Mrs Chesterfield fielded the call from her younger sibling, Gwen Thomson, of Manaia, South Taranaki, after aTimes-Age Saturday editorial on the cemetery referred to a so-called legend of an unburied coffin discovery.
The legend was able to be laid to rest and replaced with the facts: Mrs Chesterfield, as a young Tina Stuart, uncovered the coffin while horsing around in the cemetery with her younger brother, Alex, in the early 1950s.
Speaking from Brisbane yesterday, Mrs Chesterfield said she and her brother had gone to the Greytown Cemetery from their Ward's Line home with parents Richard and Alice Stuart to tend a grave.

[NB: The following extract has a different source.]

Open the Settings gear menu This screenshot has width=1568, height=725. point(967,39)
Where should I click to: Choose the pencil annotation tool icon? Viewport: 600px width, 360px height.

The two kids, aged about 12 and 8, had been chasing each other through the undergrowth of a portion of the cemetery, near an old gazebo, which in those days was more or less uncared for.
The vine-covered coffin had presented young Tina with an opportunity to test her hurdling skills, but it was covered in large thorns and one lodged in her leg just above her knee.
"At first, dad tried to cut it out with his pocket knife but ended up having to take me to Dr Doug Banks' surgery, where he cut out an inch-long thorn."
The upshot of her painful jump was that it flattened the undergrowth, to reveal the wooden box which, on her father's closer inspection, was found to be a coffin.
Thanks to later investigation it was revealed that the coffin housed the remains of a 1918 flu epidemic victim, who had somehow been overlooked for burial at a time when flu deaths were mounting rapidly.
Mrs Chesterfield said she believed the remains were those of a woman. Subsequently, other unburied coffins holding flu victims' remains had been located in the old, rough part of the cemetery.
The bizarre find all those years ago still popped up at times as a family talking point.